Your responsibilities, now & in the future

We hope this article brings some comfort in answering those difficult divorce and mortgage questions. This article guides you through your options when considering your mortgage, during and after your divorce.

There are many financial agreements and discussions that need to take place during the divorce process; a priority of which should be your mortgage on your property.

With divorce rates in the UK increasing year by year, researched by the Office for National Statistics (ONS), more and more divorcing couples are looking for advice and direction when it comes to their mortgage on their marital property.

Coupled with this is the effect of the pandemic on the UK’s separation statistics. A leading British Law firm, Stewarts, noted that they had an 122% increase in divorce enquiries between September and December of 2020, compared to the same period of the previous year.

The average length of a marriage at divorce stands at 12 years (ONS) and with this in mind, many couples will still be paying a mortgage on their property at the time of their divorce.

So, what does this mean for you, your lender and your mortgage payments, now and in the future?

What should I do first?

Before we start the process of discussing the options regarding mortgage and divorce, the first thing you should be aware of is the upkeep of your current mortgage payments in order to protect your credit score.

If you have a joint mortgage on the marital home, your responsibility to pay this mortgage is equal with your ex-spouse. If you move out of the property and your ex-spouse continues to live there, you are still liable for your portion of the mortgage payment.

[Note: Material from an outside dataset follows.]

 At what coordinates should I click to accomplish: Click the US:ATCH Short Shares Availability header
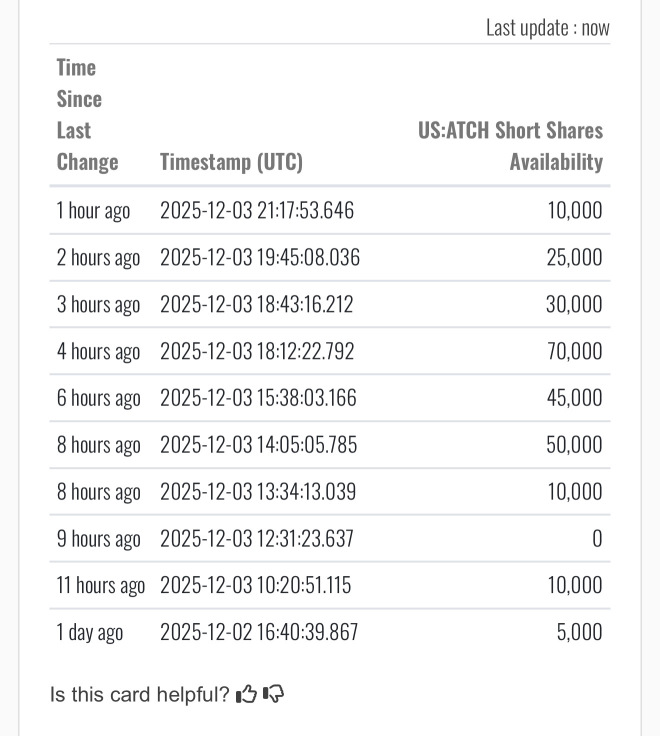[511, 146]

If you were to abstain from making your share of the payment, the lender may pursue you, which will negatively affect your credit history and could affect your ability to obtain a mortgage after divorce. It is important to make these payments in order to protect your future wealth.

Should I let my lender know?

Absolutely, contact your Mortgage Lender as soon as you can.

With traditional bank lenders, as part of their agreement with you, they must be sympathetic to your situation. This means that many bank lenders will be open to a conversation on how they can help lessen the financial stress and may offer a ‘mortgage holiday’ or temporarily transfer the mortgage onto an ‘interest only’ basis.

Should we sell the property?

It is often the case that selling the property will release much needed funds in order to place a mortgage on your own property after divorce. We often advise that this is the best asset to purchase as you will have an equity release that is much higher than your initial down payment, due to your paying off of the mortgage each month. This means that you will have a larger deposit for a new home of a similar value, lowering the interest rate and increasing the likelihood of your new mortgage application being accepted.

Will selling the property benefit my future mortgage?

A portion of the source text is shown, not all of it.